Wurde Terrorverdächtiger im Gefängnis radikalisiert?
Seit Jahren warnen islamische Gefängnisseelsorger in Österreich vor der Radikalisierung in den Haftanstalten. Mit besserer Unterstützung könnte man viel bewegen.
Jener knapp 18-jährige Österreicher, der am Freitagabend wegen Terrorverdachts festgenommen wurde, könnte sich im Gefängnis radikalisiert haben. Es wäre nicht der erste Fall in Österreich.

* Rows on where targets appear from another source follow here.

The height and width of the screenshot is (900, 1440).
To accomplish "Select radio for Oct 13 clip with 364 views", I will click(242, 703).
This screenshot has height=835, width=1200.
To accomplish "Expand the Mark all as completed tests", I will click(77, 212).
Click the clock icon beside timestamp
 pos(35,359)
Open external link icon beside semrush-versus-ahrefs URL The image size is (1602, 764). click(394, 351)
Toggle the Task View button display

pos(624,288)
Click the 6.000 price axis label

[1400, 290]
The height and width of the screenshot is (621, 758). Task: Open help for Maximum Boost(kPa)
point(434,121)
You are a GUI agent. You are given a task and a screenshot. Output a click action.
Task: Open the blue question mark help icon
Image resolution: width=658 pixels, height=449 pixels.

Fehlende Perspektiven, Diskriminierungserfahrungen oder der falsche Freundeskreis: Das sind nur einige Faktoren, warum sich Häftlinge radikalisieren. Seit Jahren warnen islamische Gefängnisseelsorger vor dem Problem. Es sei zwar derzeit eine Randerscheinung, sagt Imam Ramazan Demir. „Das kann sich aber verstärken.“Ramazan Demir leitet die Islamische Gefängnisseelsorge in Österreich. Mit ihm sind 46 ehrenamtliche Mitarbeiter im Einsatz – für rund 1800 muslimische Häftlinge. Zeit und Geld sind knapp. Oft seien Besuche nur ein bis zwei Stunden pro Woche oder gar im Monat möglich. „So kann das nicht weitergehen. Wir wollen mitarbeiten und mit dem Staat kooperieren.“Demir fordert sieben hauptamtliche Seelsorger, zumindest in den größten Justizanstalten. 350.000 Euro pro Jahr wären dafür notwendig. Mit So- zialarbeitern und Psychologen könne man gemeinsam viel bewegen.
Die Polizei in Deutschland nahm indessen einen mutmaßlichen Komplizen des 17-Jährigen fest. Der Mann soll einen Bombenanschlag auf Polizisten und Bundeswehrsoldaten geplant haben. Die beiden sollen in engem Kontakt gestanden sein.